• [Objective]: In the listing, take everything from the line containing "Click the car" down to the line containing "coord(399,464)", switch "more timeframes" to "chart type", and return only those lines with nothing else altered.

• [Stored data]:
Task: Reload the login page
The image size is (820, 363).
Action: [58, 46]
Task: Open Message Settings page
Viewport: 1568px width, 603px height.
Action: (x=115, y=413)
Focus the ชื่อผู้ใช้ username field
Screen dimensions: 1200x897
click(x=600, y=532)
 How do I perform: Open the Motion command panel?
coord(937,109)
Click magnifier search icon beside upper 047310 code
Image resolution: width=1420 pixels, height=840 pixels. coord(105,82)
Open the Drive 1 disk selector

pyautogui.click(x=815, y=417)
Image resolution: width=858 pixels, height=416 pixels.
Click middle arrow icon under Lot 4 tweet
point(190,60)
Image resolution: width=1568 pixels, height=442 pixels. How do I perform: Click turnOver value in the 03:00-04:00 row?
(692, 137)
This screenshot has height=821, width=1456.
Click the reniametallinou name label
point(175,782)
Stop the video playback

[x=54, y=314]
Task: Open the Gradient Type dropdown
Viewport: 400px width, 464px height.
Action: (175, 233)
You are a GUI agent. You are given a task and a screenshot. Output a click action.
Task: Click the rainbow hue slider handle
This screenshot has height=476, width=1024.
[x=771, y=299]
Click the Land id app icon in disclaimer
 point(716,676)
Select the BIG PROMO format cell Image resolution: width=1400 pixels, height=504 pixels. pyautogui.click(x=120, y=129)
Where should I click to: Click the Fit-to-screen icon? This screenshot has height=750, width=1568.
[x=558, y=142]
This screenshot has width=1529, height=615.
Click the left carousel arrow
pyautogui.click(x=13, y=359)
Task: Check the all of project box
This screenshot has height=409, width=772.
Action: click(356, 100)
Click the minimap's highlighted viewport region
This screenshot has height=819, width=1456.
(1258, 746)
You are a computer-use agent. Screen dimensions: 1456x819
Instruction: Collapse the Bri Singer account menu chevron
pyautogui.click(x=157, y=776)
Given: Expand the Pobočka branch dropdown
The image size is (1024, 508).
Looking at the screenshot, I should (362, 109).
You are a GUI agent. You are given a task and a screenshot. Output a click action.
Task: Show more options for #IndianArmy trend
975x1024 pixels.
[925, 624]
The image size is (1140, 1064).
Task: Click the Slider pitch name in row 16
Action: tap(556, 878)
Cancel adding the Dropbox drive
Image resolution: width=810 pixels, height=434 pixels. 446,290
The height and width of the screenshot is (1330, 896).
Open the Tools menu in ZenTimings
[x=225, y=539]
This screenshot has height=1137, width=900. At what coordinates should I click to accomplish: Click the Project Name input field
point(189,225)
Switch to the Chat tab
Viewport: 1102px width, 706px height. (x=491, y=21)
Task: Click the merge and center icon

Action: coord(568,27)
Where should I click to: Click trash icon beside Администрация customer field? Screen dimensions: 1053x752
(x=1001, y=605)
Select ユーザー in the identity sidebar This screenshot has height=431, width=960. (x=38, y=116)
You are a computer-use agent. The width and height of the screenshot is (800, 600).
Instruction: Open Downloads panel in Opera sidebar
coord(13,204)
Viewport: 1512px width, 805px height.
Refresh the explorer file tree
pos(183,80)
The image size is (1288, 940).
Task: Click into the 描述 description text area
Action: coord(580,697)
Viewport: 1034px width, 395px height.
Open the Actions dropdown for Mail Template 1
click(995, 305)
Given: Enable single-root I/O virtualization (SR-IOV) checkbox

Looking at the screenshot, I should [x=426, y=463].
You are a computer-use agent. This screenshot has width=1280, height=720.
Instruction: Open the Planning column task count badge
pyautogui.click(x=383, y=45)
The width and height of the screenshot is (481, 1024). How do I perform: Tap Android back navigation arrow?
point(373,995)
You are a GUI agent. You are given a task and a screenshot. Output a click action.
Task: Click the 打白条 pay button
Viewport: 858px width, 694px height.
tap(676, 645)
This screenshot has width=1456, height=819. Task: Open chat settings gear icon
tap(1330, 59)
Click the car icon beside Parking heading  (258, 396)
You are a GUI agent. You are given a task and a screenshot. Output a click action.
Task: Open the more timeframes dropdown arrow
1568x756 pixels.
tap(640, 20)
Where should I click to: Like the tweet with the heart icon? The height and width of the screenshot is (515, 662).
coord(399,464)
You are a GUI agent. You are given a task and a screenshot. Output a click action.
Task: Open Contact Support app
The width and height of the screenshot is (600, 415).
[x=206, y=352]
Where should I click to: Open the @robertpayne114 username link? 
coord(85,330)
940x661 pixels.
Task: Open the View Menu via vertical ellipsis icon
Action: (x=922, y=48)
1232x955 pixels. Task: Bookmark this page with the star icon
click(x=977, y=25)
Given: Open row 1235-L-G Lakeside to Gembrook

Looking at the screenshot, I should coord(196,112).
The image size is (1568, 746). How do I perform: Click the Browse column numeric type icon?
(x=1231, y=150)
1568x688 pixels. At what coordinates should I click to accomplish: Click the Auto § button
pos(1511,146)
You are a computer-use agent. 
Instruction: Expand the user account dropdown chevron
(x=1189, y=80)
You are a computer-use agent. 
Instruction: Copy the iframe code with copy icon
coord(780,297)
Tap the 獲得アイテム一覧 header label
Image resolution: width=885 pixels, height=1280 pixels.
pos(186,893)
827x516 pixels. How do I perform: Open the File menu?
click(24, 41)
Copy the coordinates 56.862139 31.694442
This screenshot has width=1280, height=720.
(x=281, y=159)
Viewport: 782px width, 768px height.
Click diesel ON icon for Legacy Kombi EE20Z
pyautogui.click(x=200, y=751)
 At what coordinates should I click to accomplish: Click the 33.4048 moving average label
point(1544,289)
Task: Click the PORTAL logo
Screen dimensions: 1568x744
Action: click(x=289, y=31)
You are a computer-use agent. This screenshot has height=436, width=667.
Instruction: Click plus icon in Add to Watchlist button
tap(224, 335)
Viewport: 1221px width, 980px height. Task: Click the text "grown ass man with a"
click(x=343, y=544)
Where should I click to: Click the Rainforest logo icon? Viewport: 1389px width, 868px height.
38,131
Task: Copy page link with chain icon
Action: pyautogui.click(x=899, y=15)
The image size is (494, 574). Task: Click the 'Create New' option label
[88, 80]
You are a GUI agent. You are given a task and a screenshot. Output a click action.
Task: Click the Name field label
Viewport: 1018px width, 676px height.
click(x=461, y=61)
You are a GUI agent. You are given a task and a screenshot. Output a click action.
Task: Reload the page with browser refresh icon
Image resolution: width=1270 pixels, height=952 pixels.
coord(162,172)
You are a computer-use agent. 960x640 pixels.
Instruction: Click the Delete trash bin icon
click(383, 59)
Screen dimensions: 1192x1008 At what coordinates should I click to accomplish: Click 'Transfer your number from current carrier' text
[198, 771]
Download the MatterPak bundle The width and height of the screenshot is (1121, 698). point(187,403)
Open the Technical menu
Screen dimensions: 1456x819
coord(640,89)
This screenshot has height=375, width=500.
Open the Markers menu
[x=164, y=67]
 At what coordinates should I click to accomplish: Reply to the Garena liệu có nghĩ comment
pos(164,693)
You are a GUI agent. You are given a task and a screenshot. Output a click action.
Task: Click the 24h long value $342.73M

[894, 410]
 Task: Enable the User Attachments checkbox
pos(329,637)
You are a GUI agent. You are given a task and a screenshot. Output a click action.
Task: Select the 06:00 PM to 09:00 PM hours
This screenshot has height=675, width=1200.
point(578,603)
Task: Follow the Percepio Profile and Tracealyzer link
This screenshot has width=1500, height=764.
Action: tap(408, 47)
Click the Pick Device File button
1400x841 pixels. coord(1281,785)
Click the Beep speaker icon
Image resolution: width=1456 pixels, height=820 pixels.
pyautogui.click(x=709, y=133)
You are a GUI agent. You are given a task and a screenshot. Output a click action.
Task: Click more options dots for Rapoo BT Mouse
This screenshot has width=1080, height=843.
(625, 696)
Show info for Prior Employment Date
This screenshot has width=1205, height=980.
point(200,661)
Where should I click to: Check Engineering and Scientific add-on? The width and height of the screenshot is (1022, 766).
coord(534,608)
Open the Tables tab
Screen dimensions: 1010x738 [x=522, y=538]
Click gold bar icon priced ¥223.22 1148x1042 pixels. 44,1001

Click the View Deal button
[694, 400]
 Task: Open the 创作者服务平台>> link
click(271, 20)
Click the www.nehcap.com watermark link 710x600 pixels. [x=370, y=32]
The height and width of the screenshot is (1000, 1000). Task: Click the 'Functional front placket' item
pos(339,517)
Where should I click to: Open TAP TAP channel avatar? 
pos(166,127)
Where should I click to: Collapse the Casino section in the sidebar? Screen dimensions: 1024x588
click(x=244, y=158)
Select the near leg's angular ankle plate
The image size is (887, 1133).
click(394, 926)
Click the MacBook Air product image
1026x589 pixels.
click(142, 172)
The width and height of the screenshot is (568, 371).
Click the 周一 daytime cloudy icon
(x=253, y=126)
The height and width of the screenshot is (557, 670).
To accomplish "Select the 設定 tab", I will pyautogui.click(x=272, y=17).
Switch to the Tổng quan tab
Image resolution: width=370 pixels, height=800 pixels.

• [Solution for this task]:
Click the car icon beside Parking heading  (258, 396)
You are a GUI agent. You are given a task and a screenshot. Output a click action.
Task: Open the chart type dropdown arrow
1568x756 pixels.
tap(640, 20)
Where should I click to: Like the tweet with the heart icon? The height and width of the screenshot is (515, 662).
coord(399,464)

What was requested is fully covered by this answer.